1. Being There, Jerzy Kozinski: movie and book – so this is a great example of late/last great art – Peter Sellers was very attached to the story and was determined to make the movie, so he had do more pink panthers for the studio to back him.
2. Lifeguards / Swim Teachers – under-appreciated, under-sexed, underpaid its one of the hardest jobs out there – sitting in a chair dreaming, not doing anything, but people always take it for granted – it’s nothing job but highly trained, loads of responsibility – get paid the same as shelf stacker in a supermarket
3. 40 – So we’re always told that 40 is the new 30 etc – but it’s a dangerous, difficult age, one of the most common life periods for people to break down, particularly male suicide – it’s a weird time for guys, putting on weight, feeling slower, losing muscle mass, losing hair, suddenly feeling less ‘potent’ or over the hill, and its the turning point towards older age.
4. When Biographies Become Biopics: Will Self said writers reading biographies of other writers is basically lit-porn – so we get caught up in a life narrative that often informs the work but steers us away from the original. for example, one of my favourite movies is Love Is The Devil, a movie about Francis Bacon’s relationship with George Dyer.

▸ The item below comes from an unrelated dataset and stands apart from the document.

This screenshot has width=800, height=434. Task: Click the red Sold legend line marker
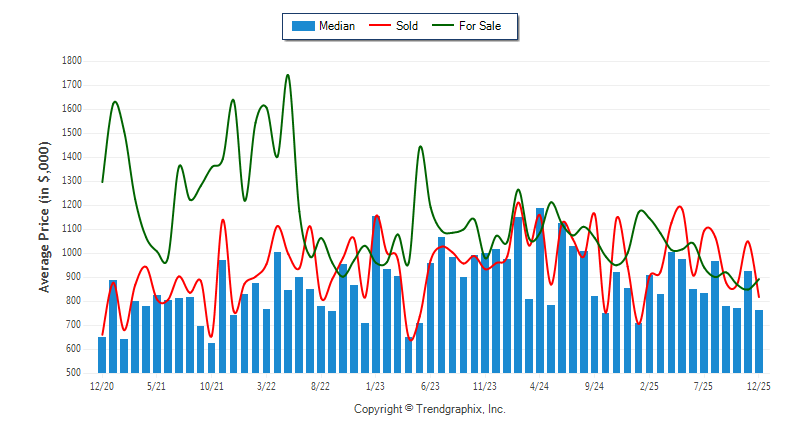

5. Real Dictators podcast – This is my go to ‘easy’ listening podcast, particularly when really ill I can just leave it on in the background and absorb. It’s narrated by the inimitable Paul McGann of the McGann Brothers. The style is relatively sensational, like a thriller novel, but actually very thoroughly researched, so they have expert talking heads discussing the countries involved. It’s very dark material overall, but I feel it’s good to know the background history of the 20th and 21st centuries, our Western democratic complicities and compromises where we can afford the choices to make a stand or do nothing and let bad things happen–for a variety of reasons – as it happens…

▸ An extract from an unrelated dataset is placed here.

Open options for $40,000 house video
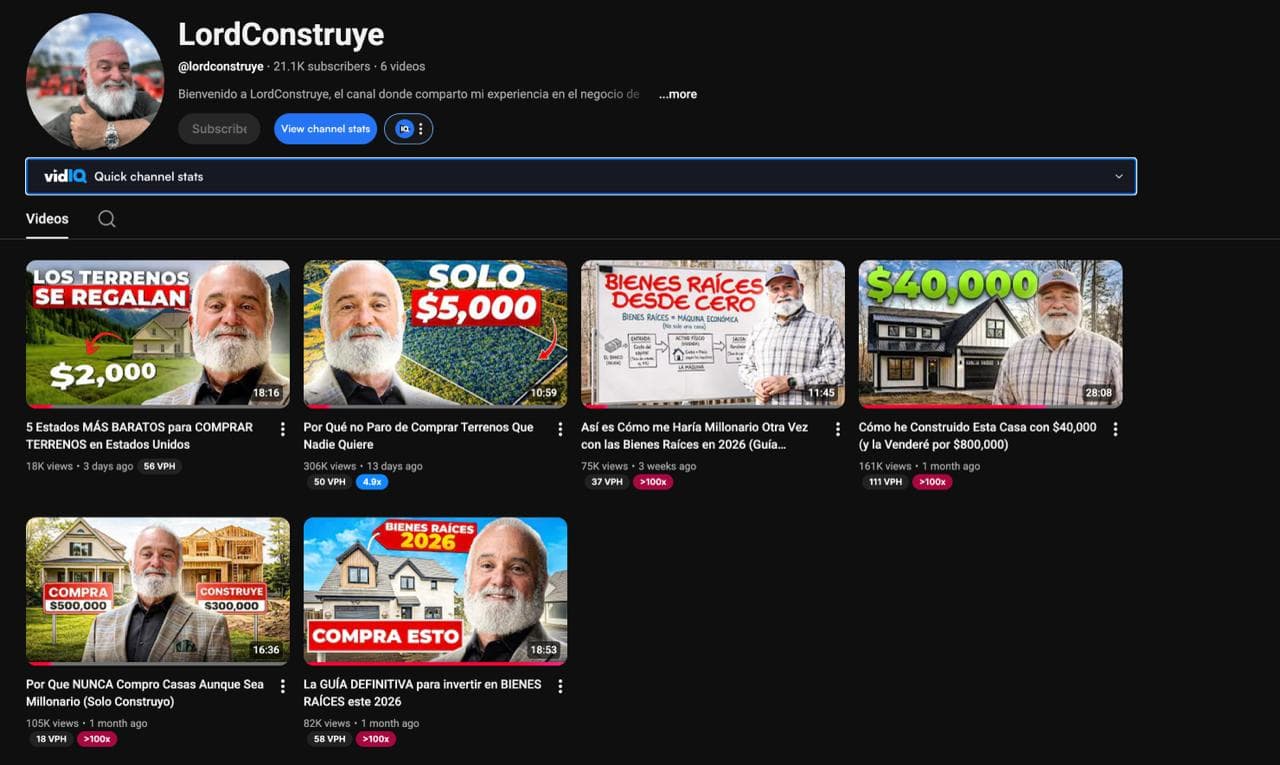 (x=1115, y=429)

6. Charity shops… the ultimate form of social progression. In London charity shops are a mecca for the undiscerning buyer- you discover things you would never actively seek out in your Westfields etc. particularly for clothes, move beyond jeans, buy trousers, get designer stuff without the hassle of browsing, find great books, CDs are cheaper than downloads, even cool vinyl. Where we are sometimes going wrong is that certain chains overprice items, seeing designer labels and placing them alongside the pricing models of Vinted et al – this defeats the purpose of accessible culture.